Call me crazy but life is just too short for that mess.
So this year, this Christmas I gave you my heart and the very next day, you gave it away.
(Okay that was just too good to pass up. Sorry.)
This Christmas I defy the songs that say, "Slow down, be little, don't spread your wings," because you may actually fly away to college and come home an amazing human being.
(go back and re-read that because it's some good stuff. If I do say so myself.)
I laugh in the face of the Pinterest prompts that say, "If it's not a new footprint ornament it didn't happen."
I challenge anyone who says that each year doesn't get better and better and so much better that new memories are just as amazing as the old and that looking forward is just as sweet as looking in the rear view mirror.
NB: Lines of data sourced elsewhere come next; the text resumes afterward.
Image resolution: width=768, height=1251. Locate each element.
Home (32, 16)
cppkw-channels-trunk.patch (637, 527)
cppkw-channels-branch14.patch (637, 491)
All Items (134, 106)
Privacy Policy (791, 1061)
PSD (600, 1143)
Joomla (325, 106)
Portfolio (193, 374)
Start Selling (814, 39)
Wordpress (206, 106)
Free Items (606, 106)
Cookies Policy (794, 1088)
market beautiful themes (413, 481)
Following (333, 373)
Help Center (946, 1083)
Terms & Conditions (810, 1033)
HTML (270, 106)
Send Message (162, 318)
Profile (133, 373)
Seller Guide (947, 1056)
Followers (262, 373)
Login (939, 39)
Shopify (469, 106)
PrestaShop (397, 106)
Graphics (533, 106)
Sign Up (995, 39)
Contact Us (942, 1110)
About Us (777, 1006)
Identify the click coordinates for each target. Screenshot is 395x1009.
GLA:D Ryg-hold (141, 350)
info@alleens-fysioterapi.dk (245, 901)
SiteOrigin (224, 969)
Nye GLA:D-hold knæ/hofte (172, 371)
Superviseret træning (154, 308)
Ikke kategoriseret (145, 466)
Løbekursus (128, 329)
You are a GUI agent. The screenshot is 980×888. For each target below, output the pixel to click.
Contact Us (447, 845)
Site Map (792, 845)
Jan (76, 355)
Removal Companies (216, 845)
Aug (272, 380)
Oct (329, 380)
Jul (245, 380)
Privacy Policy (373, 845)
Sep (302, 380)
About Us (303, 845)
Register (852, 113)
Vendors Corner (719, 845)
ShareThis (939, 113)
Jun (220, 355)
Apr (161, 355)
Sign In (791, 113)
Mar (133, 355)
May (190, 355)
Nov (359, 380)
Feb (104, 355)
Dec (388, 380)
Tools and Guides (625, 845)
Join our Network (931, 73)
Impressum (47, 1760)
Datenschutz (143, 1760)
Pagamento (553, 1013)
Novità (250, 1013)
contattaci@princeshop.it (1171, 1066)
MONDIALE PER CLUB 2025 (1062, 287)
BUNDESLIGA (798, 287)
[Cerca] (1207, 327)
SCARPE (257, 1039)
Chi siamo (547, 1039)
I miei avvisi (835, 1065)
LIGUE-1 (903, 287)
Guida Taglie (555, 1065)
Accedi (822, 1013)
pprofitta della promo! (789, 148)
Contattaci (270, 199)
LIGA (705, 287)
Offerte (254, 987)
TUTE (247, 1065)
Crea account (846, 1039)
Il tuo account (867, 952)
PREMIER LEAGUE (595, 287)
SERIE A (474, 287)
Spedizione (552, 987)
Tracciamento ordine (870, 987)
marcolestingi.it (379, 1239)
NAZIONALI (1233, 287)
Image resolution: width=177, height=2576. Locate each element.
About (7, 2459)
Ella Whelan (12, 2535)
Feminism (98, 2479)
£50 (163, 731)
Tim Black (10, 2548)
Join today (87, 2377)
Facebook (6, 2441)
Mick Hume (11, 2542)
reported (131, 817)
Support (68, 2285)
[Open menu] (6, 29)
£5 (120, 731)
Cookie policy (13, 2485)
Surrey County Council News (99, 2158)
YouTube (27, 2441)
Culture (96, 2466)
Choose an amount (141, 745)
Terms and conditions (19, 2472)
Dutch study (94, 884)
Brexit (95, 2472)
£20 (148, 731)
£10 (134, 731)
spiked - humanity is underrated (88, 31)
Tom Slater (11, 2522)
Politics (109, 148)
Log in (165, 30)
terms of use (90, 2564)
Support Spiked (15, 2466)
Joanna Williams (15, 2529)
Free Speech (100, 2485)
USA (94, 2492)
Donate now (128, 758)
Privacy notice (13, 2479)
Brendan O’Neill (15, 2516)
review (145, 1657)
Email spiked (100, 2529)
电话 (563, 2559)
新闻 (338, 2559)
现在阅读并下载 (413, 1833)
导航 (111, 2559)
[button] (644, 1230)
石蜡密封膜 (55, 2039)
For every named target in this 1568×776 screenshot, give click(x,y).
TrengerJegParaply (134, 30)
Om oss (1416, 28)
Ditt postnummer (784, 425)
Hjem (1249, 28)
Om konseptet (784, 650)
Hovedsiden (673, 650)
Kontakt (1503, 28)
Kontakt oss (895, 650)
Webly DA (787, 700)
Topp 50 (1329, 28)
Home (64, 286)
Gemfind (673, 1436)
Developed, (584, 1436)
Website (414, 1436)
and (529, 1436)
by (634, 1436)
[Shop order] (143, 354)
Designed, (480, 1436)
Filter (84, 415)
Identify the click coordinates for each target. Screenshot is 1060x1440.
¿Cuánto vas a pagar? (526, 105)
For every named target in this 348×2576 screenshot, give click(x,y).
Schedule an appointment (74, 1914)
I'm beginning again to teach another driver that the rear view is good to check but it's impossible to drive any length according to it.
On an old car.
I laugh because when my kids were grown it was all the rage to tell us young Moms that we should "just wait," until they eat, walk, talk, read, and now we are telling our young Moms, don't wait. Are they eating, walking, talking, reading?
Oh. I'm so sorry. The best is over. Call it a day.
Ghosts I tell you. Nothing but ghosts.